■ What is needed: Beginning with the first line below, please restate each line exactly, down to and including the line containing "1920x1080 pixels.".

[Stored data entries]
>>>>

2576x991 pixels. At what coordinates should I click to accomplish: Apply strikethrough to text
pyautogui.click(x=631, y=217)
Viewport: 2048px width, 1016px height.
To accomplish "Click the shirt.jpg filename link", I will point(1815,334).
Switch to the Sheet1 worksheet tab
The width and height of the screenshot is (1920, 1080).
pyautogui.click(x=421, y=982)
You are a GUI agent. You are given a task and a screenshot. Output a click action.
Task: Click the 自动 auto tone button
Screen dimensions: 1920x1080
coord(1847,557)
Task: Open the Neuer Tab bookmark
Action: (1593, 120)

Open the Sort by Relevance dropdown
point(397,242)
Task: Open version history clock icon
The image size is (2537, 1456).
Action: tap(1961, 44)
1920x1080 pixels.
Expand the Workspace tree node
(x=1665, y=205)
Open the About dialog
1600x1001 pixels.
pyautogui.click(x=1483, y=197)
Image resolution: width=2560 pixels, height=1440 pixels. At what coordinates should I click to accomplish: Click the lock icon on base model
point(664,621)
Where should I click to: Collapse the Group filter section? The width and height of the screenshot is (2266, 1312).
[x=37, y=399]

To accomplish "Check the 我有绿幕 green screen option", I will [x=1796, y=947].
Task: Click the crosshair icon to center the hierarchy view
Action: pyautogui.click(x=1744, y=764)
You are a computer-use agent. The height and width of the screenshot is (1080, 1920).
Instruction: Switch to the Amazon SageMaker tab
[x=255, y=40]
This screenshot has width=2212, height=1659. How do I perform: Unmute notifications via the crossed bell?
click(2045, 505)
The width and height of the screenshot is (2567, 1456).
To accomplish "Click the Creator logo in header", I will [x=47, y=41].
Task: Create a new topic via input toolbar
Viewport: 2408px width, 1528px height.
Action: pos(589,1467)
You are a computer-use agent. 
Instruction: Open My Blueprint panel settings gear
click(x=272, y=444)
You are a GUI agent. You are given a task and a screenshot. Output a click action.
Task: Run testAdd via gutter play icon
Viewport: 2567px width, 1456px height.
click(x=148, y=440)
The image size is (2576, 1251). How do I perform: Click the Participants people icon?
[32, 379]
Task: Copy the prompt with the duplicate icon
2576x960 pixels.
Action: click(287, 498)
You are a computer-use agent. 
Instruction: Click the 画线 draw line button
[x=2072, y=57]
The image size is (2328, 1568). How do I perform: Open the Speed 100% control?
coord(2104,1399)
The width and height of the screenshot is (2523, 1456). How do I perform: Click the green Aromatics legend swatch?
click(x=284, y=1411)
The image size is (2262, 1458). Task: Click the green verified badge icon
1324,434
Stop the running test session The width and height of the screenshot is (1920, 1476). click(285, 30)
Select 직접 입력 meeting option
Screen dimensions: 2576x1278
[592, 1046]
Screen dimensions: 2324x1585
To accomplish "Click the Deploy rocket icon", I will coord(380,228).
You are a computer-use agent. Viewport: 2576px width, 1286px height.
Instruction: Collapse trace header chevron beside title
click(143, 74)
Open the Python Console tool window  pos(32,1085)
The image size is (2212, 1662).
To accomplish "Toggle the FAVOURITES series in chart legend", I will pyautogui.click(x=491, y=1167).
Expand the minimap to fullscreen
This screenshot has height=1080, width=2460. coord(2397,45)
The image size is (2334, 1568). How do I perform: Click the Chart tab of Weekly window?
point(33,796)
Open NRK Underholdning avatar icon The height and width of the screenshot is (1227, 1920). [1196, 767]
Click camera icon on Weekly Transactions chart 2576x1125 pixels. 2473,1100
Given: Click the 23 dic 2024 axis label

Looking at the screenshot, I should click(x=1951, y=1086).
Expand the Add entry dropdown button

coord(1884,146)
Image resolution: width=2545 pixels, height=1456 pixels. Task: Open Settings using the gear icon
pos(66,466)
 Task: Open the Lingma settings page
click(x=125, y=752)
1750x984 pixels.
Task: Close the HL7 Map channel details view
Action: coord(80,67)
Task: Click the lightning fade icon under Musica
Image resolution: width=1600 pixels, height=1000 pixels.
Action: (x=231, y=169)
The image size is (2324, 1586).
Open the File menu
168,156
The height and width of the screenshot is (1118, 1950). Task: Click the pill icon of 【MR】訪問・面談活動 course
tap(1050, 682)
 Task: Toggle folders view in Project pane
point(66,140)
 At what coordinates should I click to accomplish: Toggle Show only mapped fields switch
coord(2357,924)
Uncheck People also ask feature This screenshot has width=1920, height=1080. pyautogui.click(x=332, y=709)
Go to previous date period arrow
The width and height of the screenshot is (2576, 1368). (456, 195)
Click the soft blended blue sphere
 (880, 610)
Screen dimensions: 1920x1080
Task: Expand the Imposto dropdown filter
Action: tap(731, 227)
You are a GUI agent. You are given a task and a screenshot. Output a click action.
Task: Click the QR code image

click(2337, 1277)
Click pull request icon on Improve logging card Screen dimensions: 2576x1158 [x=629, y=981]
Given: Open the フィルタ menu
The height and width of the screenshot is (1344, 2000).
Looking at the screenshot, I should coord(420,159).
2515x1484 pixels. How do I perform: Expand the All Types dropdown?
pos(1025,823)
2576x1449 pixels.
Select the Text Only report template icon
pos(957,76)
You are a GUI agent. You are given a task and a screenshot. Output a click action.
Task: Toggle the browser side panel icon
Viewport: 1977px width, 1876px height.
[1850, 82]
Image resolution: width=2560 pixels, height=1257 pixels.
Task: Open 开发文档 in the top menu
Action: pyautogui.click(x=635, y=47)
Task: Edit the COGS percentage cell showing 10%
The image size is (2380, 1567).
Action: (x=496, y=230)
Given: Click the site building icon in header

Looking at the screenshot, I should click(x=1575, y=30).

<<<<

■ Task response:
2576x991 pixels. At what coordinates should I click to accomplish: Apply strikethrough to text
pyautogui.click(x=631, y=217)
Viewport: 2048px width, 1016px height.
To accomplish "Click the shirt.jpg filename link", I will point(1815,334).
Switch to the Sheet1 worksheet tab
The width and height of the screenshot is (1920, 1080).
pyautogui.click(x=421, y=982)
You are a GUI agent. You are given a task and a screenshot. Output a click action.
Task: Click the 自动 auto tone button
Screen dimensions: 1920x1080
coord(1847,557)
Task: Open the Neuer Tab bookmark
Action: (1593, 120)

Open the Sort by Relevance dropdown
point(397,242)
Task: Open version history clock icon
The image size is (2537, 1456).
Action: tap(1961, 44)
1920x1080 pixels.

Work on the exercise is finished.